◆ **ACTIONS TO TAKE**
**a.** In the article on long bus trips, what does a round-trip bus ticket from New York City to DC usually cost?
**b.** Extend the article on long bus trips, starting right after its final sentence.

-- Start ARTICLE --

Six tips for making the best out of sitting on a bus for long trips.

While my fellow nomads are constantly in airports, surviving TSA checkpoints, eating overpriced food, and paying extra for their luggage, lately I’ve literally been on the road, traveling by bus. When I moved from Washington, DC, to New York City for graduate school, I didn’t realize I would miss DC so much. I had spent most of my adult life in DC, and the only thing keeping me from there was the miles. Nothing a nomad can’t handle.

City bus stop in Ethiopia.
photo by Yasmin Yonis

The bus life isn’t something new to me. I’ve traveled by bus all over the US, through the mountains of Ethiopia, and across the border to Canada, and even hopped on a bus in Dubai. When you spend hundreds of hours traveling by bus, you become an expert on how to survive the road. Here are important tips if you’re considering giving the bus life a try.

  1. Buses are great for last-minute and frequent trips because they are significantly cheaper than flights and trains. A round-trip bus ticket from New York City to DC usually costs $50 to $70, even when booked at the last minute. Both flights and Amtrak tickets for the same trip cost $150 to $200 or more. Traveling during the week can bring the cost down to $40 for a round-trip ticket, but weekend trips are still affordable.

Yasmin in Brooklyn.

  1. Bus rides aren’t just limited to regional areas. I’ve traveled from DC to Toronto for $50 and Houston to Dallas for $30. I know people who have traveled from Georgia to Minnesota. Almost every state has a number of bus companies, but if you’re not traveling between major cities you might have fewer options.
  2. Not all buses are created equal. Check out the Yelp reviews of your local bus companies. It will make the difference between a Spirit Airlines-esque experience and first class. Look for cleanliness and dependability and if the buses have ever had mechanical issues. Trust me: you want to avoid the ones that break down in the middle of nowhere. I wish I had done my research when I first started taking the bus. On one trip, I found myself on the side of the highway after our bus broke down. We had to wait for almost an hour in the hot sun until the backup bus arrived. I regretted not paying the extra $10 for a bus company with a better reputation and buses that actually worked.

-- End ARTICLE --
-- Start DATA EXCERPTS --

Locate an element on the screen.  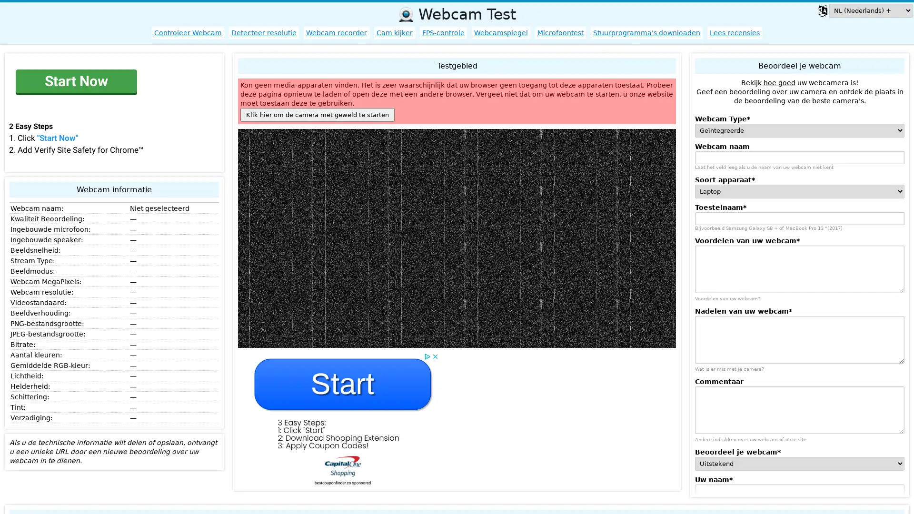
Klik hier om de camera met geweld te starten is located at coordinates (317, 114).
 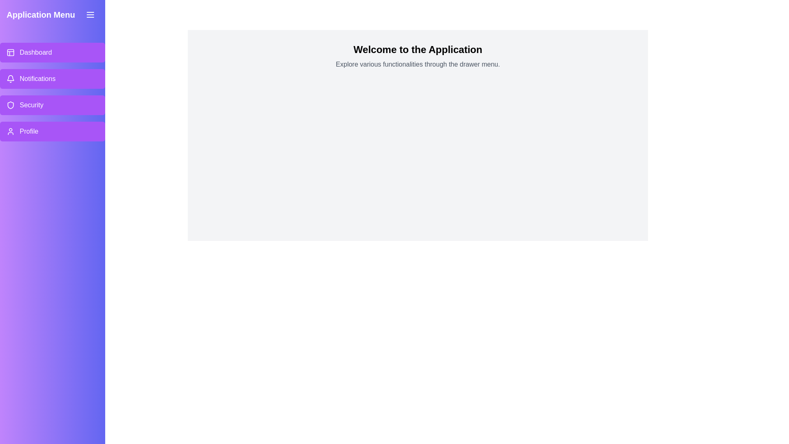 What do you see at coordinates (10, 79) in the screenshot?
I see `the menu item labeled Notifications to explore its associated icon` at bounding box center [10, 79].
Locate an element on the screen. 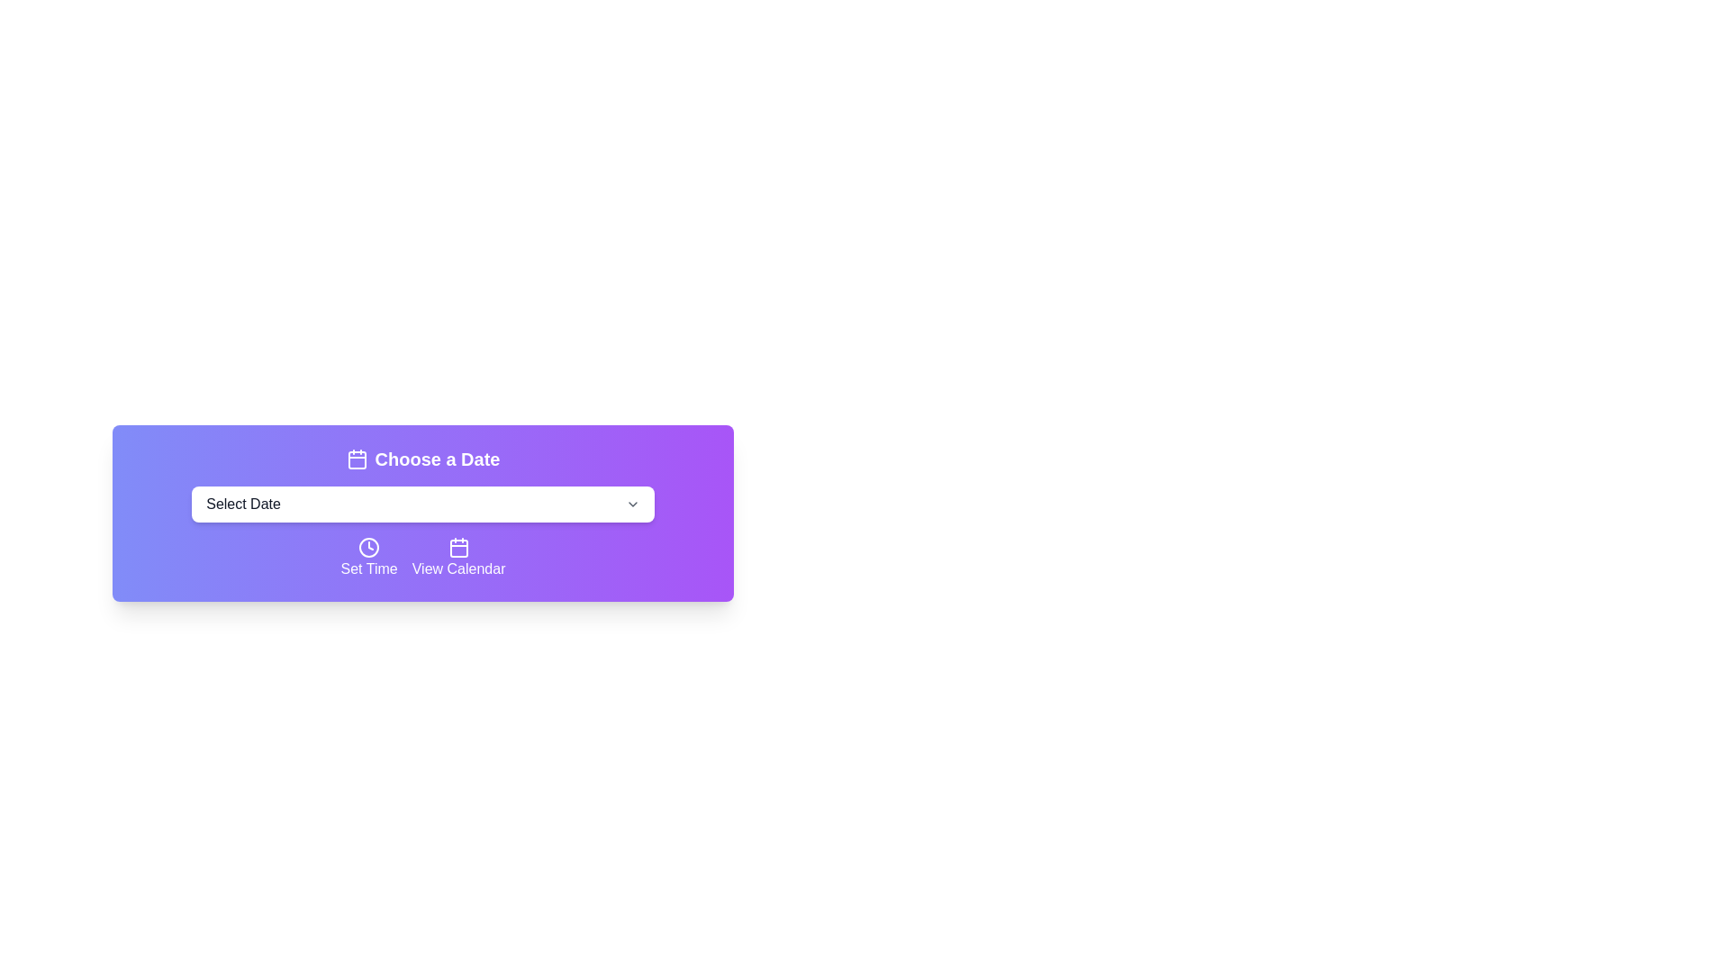 The width and height of the screenshot is (1729, 973). the SVG rectangle representing the calendar icon located in the footer section below the 'Choose a Date' heading, next to the 'Set Time' label is located at coordinates (458, 548).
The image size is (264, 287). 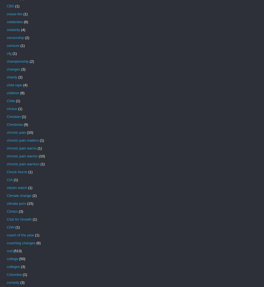 What do you see at coordinates (13, 45) in the screenshot?
I see `'censure'` at bounding box center [13, 45].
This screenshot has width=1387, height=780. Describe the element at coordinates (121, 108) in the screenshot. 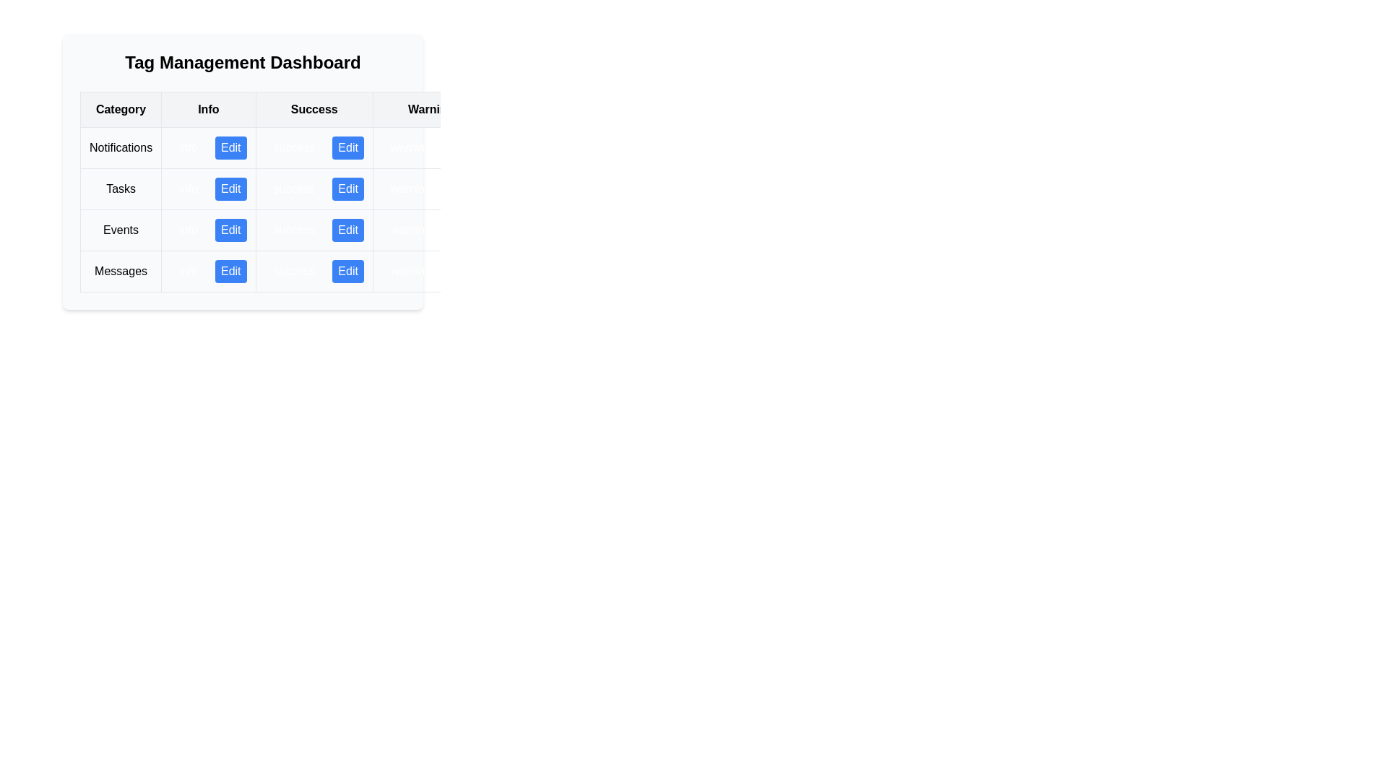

-- End DATA EXCERPTS --

◆ **RESULTS OF THE TASKS**
**a.** $50 to $70

**b.**
Vinales, Cuba.
photo by Yasmin Yonis

  1. While you’re reading reviews, be on the lookout for specific details and amenities. How cramped are the seats? Legroom is more important than you think when you’re stuck in a small space for hours. Do the seats recline? Stretching your legs and leaning back makes the ride so much better. Can you charge your phone, and will you have to rely solely on truck stops for bathroom breaks? Electric outlets for your devices are mandatory (and thankfully, almost universally provided). And a clean bathroom makes for a happy ride. The last thing you want is horrible smells wafting from the back.
  2. That brings me to an important point: where to sit. This is not high school. The back of the bus is not where the cool kids sit. You want to sit squarely in the middle. Too far back and you’ll be next to the bathroom. Too far in front and you’ll be sitting next to a chatty neighbor. The people who talk too much like sitting up front so they can chat with the bus driver. Who you sit next to is also another important decision. If you can, choose an unpopular travel time (early morning, midday) so you can have your own seat. My favorite tactic is placing my bag in the seat next to me and pretending to be asleep so I deter anyone who might want to sit with me. It doesn’t always work, but it has succeeded many times. If the bus is full, it’s always better to sit with another woman. They’re usually nicer, and they share the armrest and are less likely to be a creep. The last thing you want is to be unable to escape the company of a man who tries coming on to you.

Yasmin in Dallas.

  1. You have to be strategic about what you bring on the bus. Don’t forget your phone charger, headphones, laptop, and snacks. Download your favorite shows from Netflix before you leave home. The best bus companies provide drinking water, but bring your own just in case. Most buses stop at rest stops during the day, so you’ll have the chance to grab food and use the bathroom. And if you’re lucky, you’ll book a bus that provides Wi-Fi and/or movie selections through your devices. Log in, relax, and enjoy.

My best bus rides are the ones where I can spend time on Twitter, headphones plugged in, legs stretched out, and mind at ease, knowing I’ll be getting home on time. Keep these tips in mind and buses will be a great way to travel for you, too. No TSA groping required.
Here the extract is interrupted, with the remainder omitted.